§ À vous:
D'après la chronique sur Sang neuf, de quelle maladie souffre Jean-Christophe Chauzy ?

§ Texte à lire:
________________________

Chacun se sait mortel et se croit immortel
Chronique de lecture au Fond du Tiroir.
Attention, c’est pas du marrant.
C’est du bouleversant.
Dans la vie on ne peut pas se marrer tout le temps, tôt ou tard on se bouleverse.
Jean-Christophe Chauzy a toujours alterné les fictions de genre, polars ou anticipation (si ça se trouve, c’est lui qui a vulgarisé l’expression Le monde d’après en 2016) et les autobiographies.
Mais des autobiographies pour rire, à base d’absurde et d’autodérision, petits théâtres de marionnettes mettant en scène les tribulations de son double de papier, souvent nommé JC, angoissé et caricatural, au nez en triangle isocèle (au fil des décennies : Parano, 1995, Petite nature, 2007, ou mon préféré, L’Âge ingrat, 2000). Dans une interview il nomme cet avatar Mon Gaston latex.
Avec son dernier livre, Sang neuf (Casterman, 2024), il ouvre et pardon pour le jeu de mot pourri, une troisième veine.
Encore de l’autobio. Mais grave cette fois, au premier degré, question de vie ou de mort. Finie l’hypocondrie burlesque, adieu le pif isocèle, bye bye le masque en latex. On est dans le dur, qui porte le nom de myélofibrose de niveau 3.
Chauzy est malade, il risque de mourir.

________________________

(Données recueillies)
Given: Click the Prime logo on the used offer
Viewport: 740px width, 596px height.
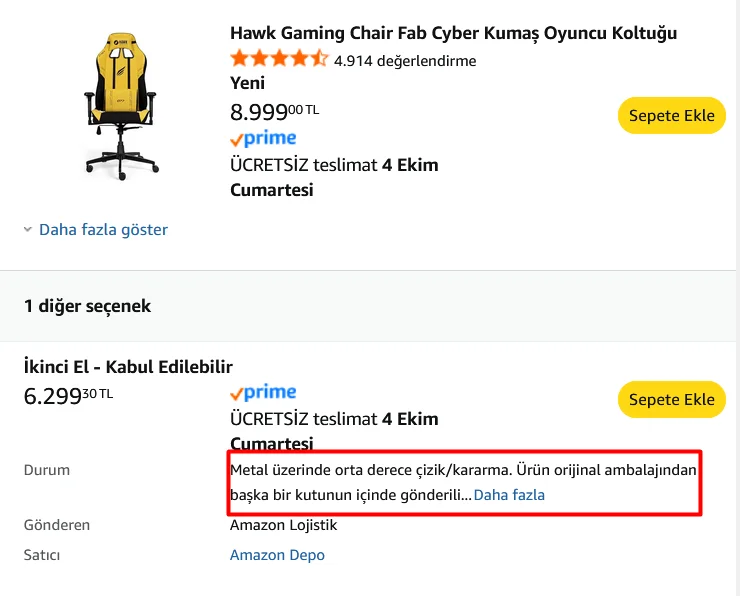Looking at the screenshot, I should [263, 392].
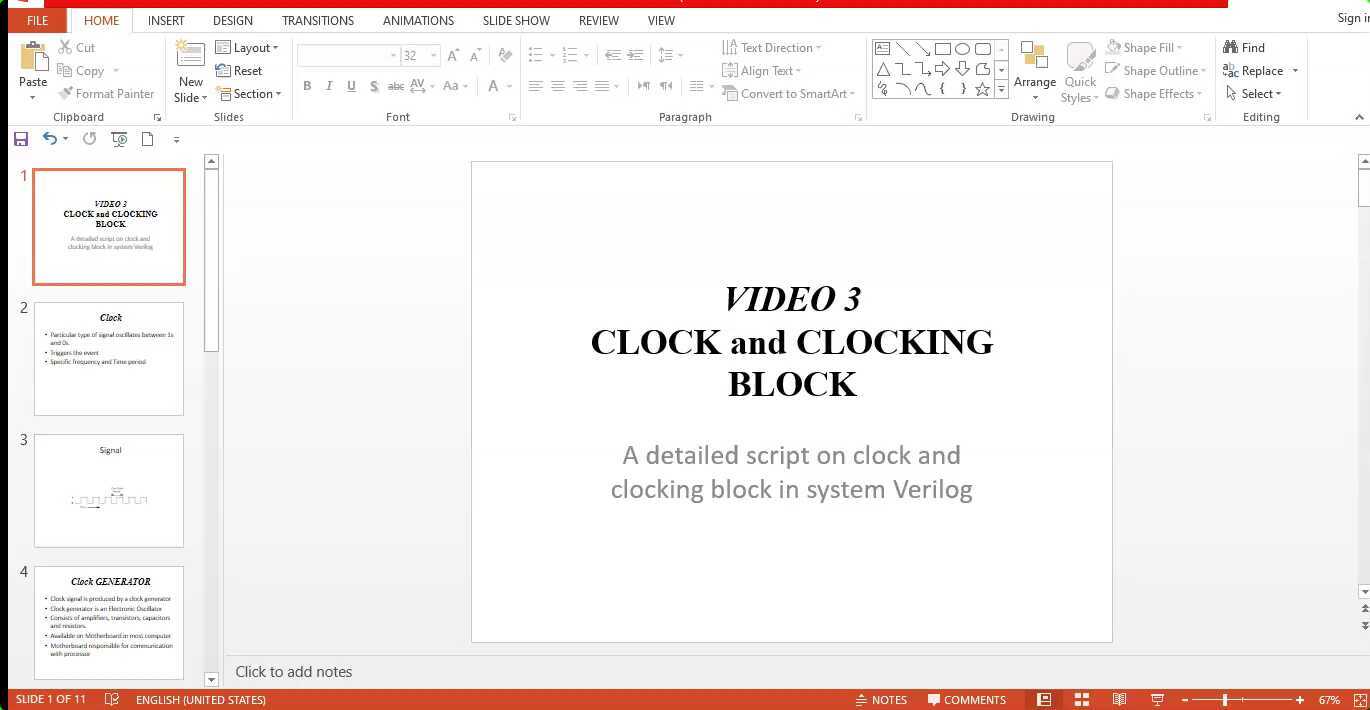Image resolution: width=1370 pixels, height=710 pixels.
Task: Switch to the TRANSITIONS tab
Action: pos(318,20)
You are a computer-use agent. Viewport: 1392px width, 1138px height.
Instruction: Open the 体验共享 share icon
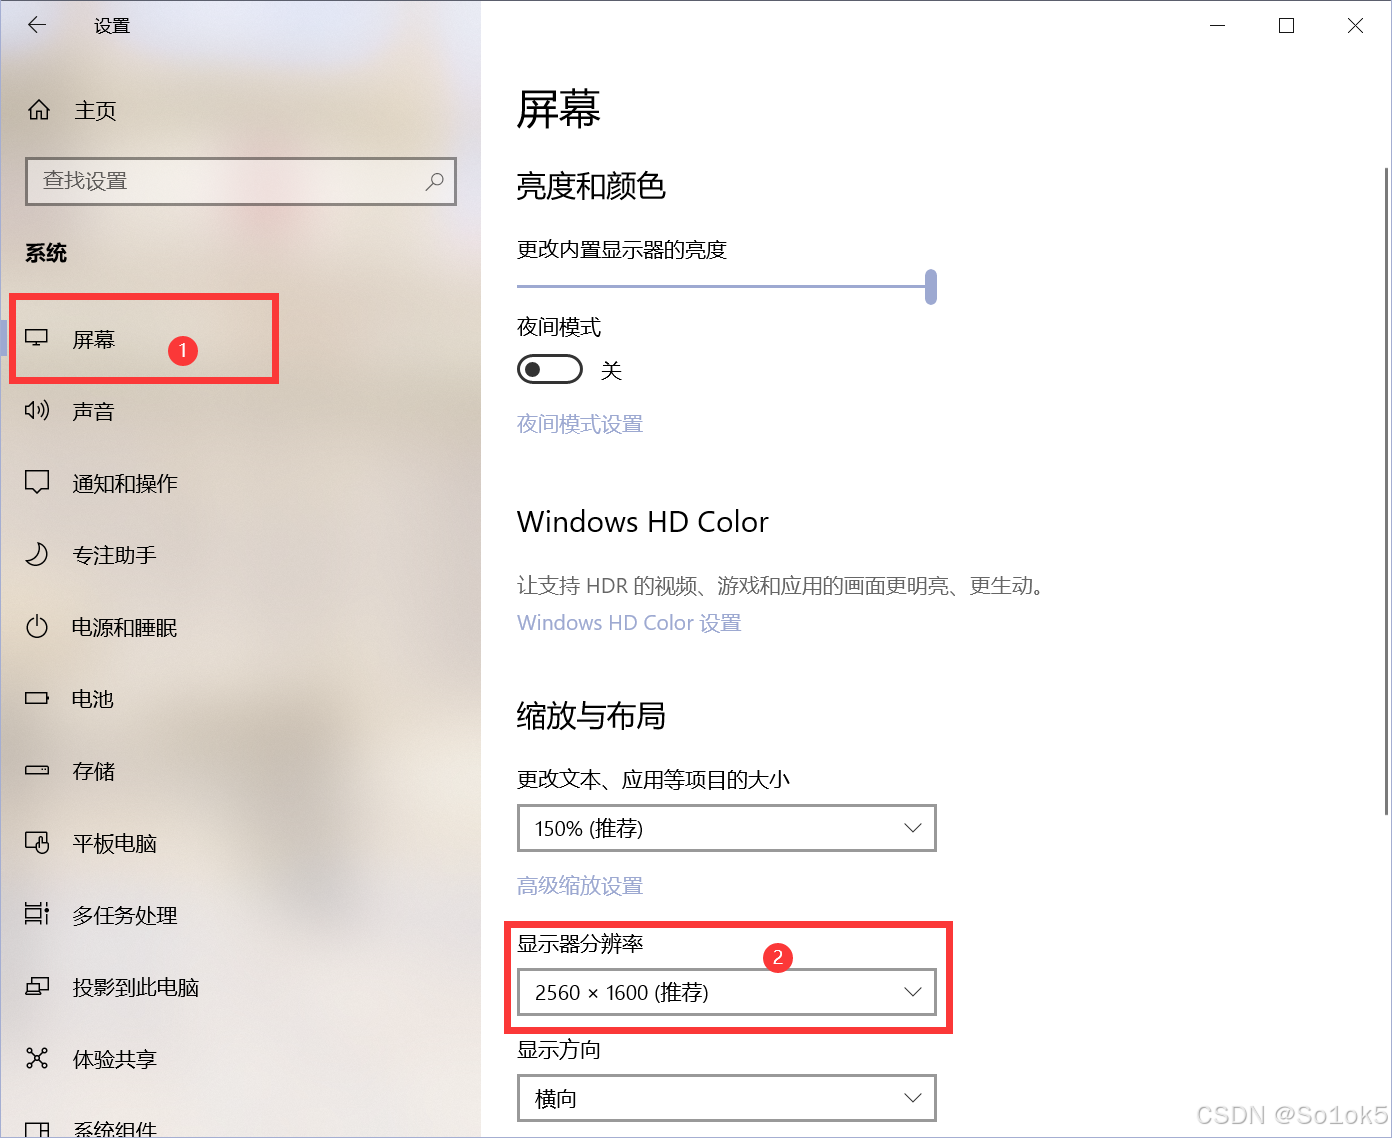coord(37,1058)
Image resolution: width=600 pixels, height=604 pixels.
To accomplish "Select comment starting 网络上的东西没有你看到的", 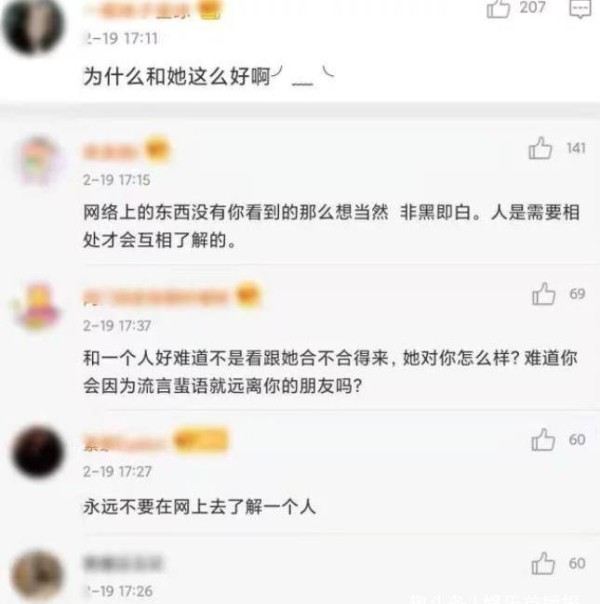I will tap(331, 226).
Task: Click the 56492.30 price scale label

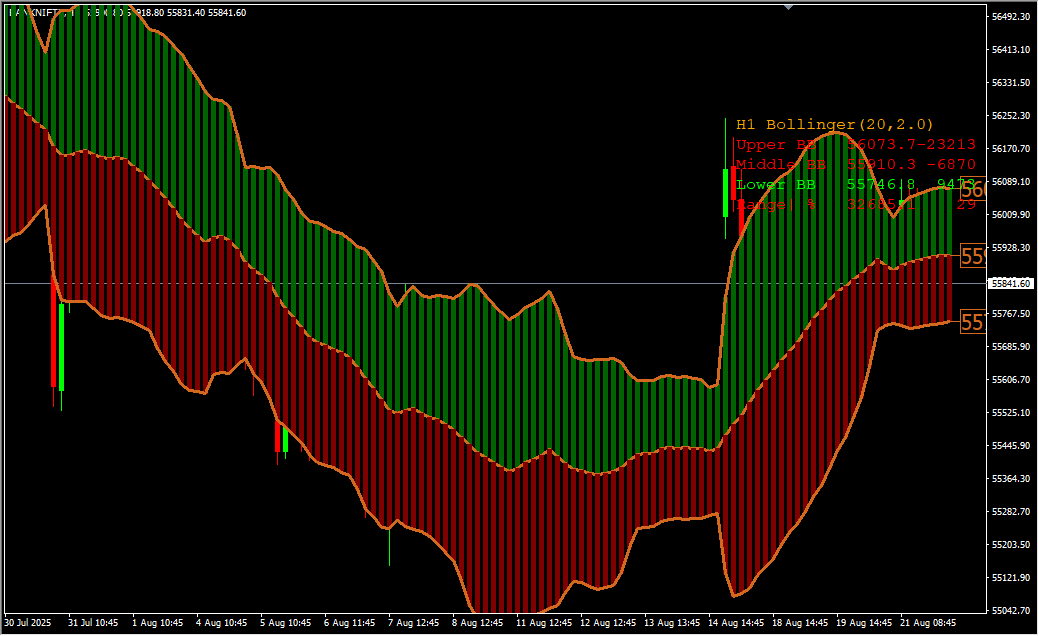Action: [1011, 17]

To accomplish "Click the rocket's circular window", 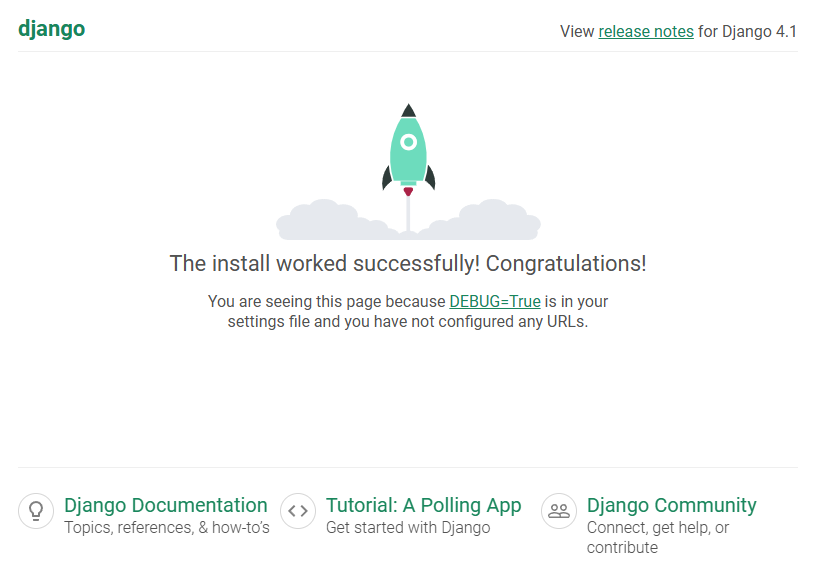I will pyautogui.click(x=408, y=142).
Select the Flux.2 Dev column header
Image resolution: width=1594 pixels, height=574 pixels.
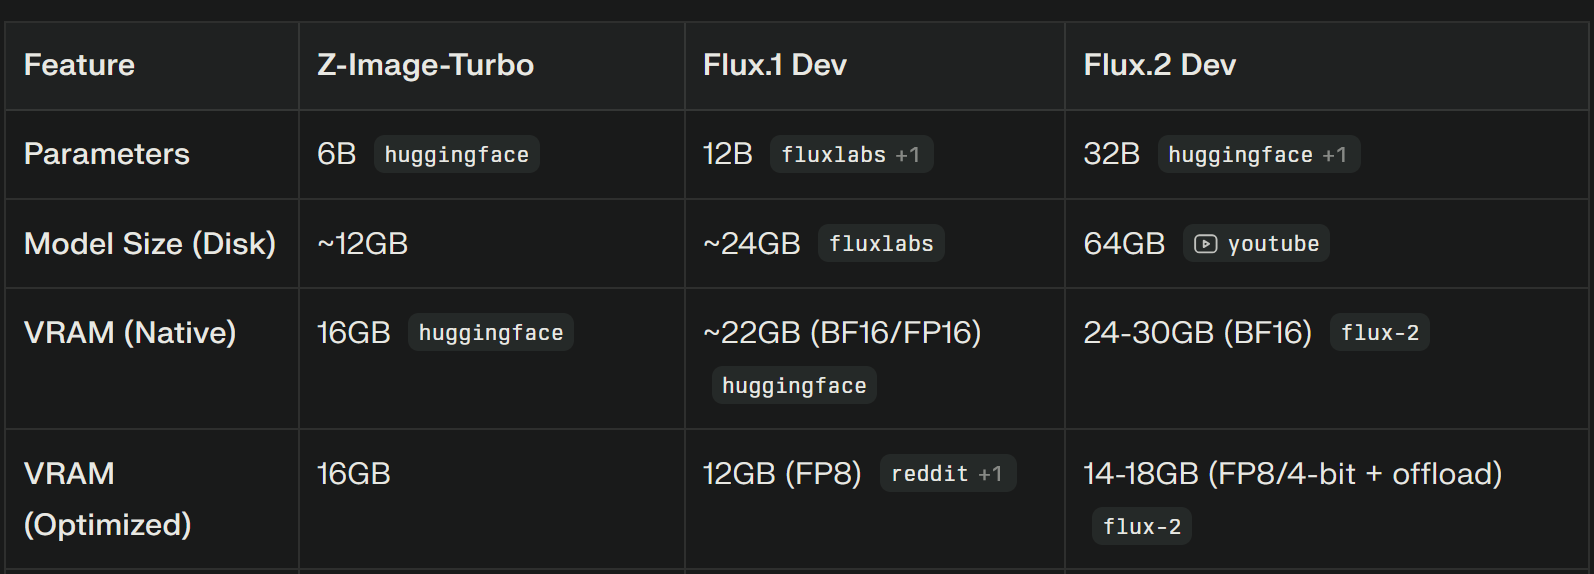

________________________

§ Corrigé:
D'une myélofibrose de niveau 3.